In a recent article, Emmanuel Lecouturier proves a generalization of the following surprising result: for a Mersenne prime $N = 2^p - 1 \ge 31$, the element $$ S = \prod_{k=1}^{\frac{N-1}2} k^k $$ is a $p$-th power modulo $N$, and observed that he did not know an elementary proof.
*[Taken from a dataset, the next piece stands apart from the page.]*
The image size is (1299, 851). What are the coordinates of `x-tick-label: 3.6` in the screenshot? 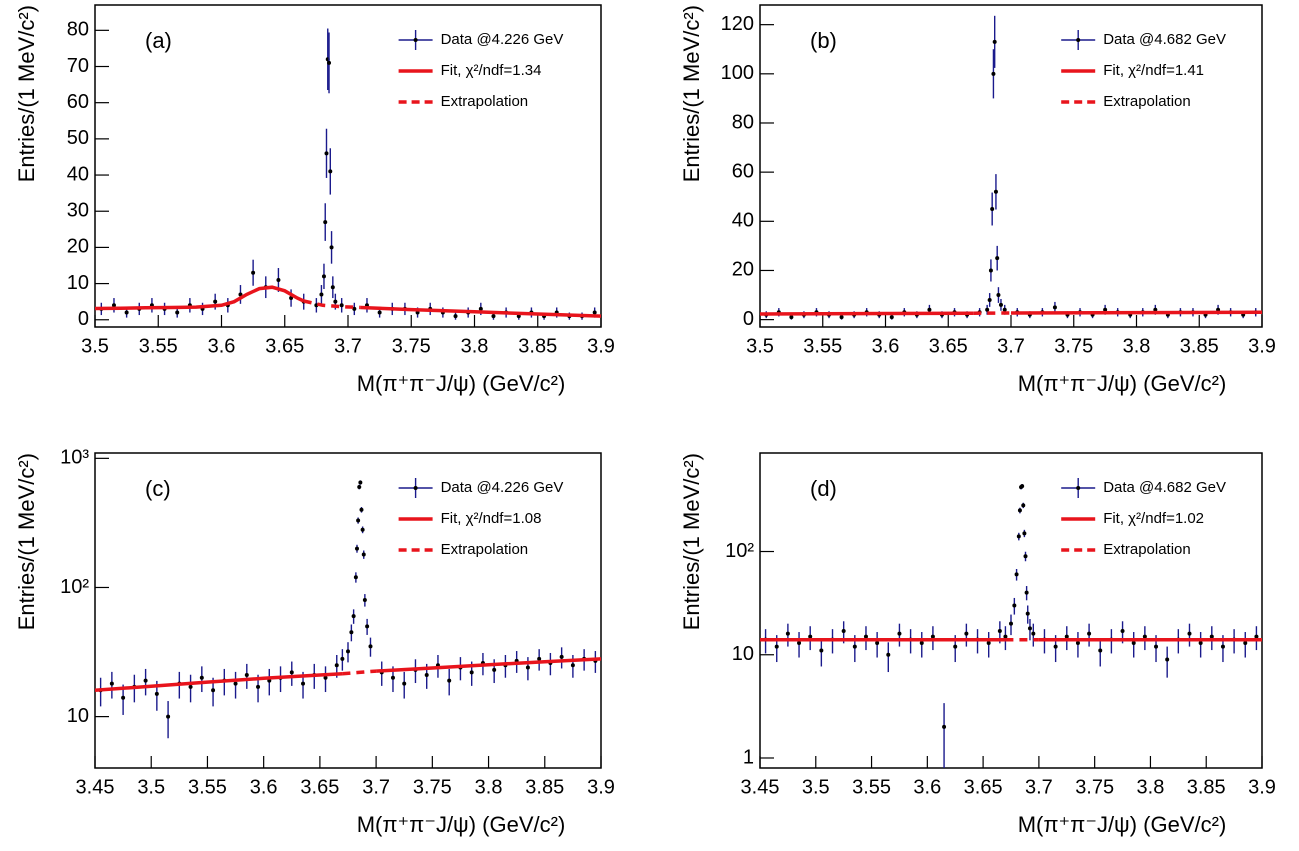 It's located at (927, 787).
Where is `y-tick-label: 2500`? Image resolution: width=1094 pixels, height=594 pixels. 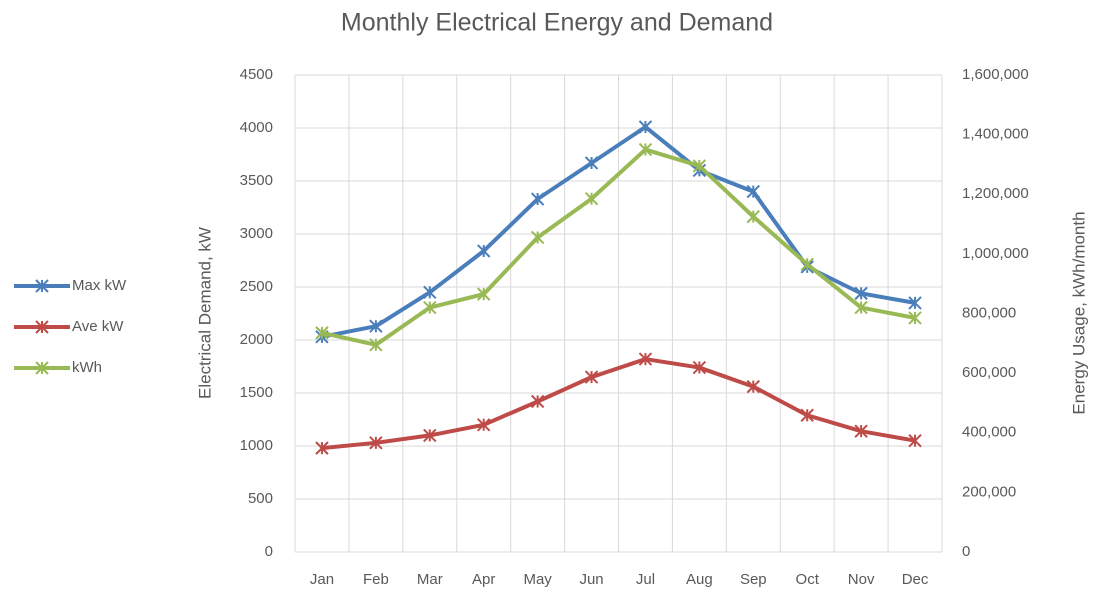
y-tick-label: 2500 is located at coordinates (256, 286).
Neither do I.
Numerical experiments suggest that $s_p$ is actually a $6p$-th power modulo $N$. I can't even see why it is a quadratic residue, i.e., why the following result (not proved in the article cited) should hold: $$ T = \prod_{k=1}^{\frac{N+1}4} (2k-1) $$ is a square mod N.
For arbitrary primes $N \equiv 3 \bmod 4$, the following seems to hold: $$ \Big(\frac{T}{N} \Big) = \begin{cases} - (-1)^{(h-1)/2} & \text{ if } N \equiv 3 \bmod 16, \\ - 1 & \text{ if } N \equiv 7 \bmod 16, \\ (-1)^{(h-1)/2} & \text{ if } N \equiv 11 \bmod 16, \\ + 1 & \text{ if } N \equiv 15 \bmod 16, \end{cases} $$ where $h$ is the class number of the complex quadratic number field with discriminant $-N$. This suggests a possible proof using L-functions (i.e. using methods in (Congruences for L-functions, Urbanowicz, K.S. Williams) and explains the difficulty of finding an elementary proof.
My questions:
- Is this congruence for $(T/N)$ known?
- How would I start attacking this result using known results on L-functions?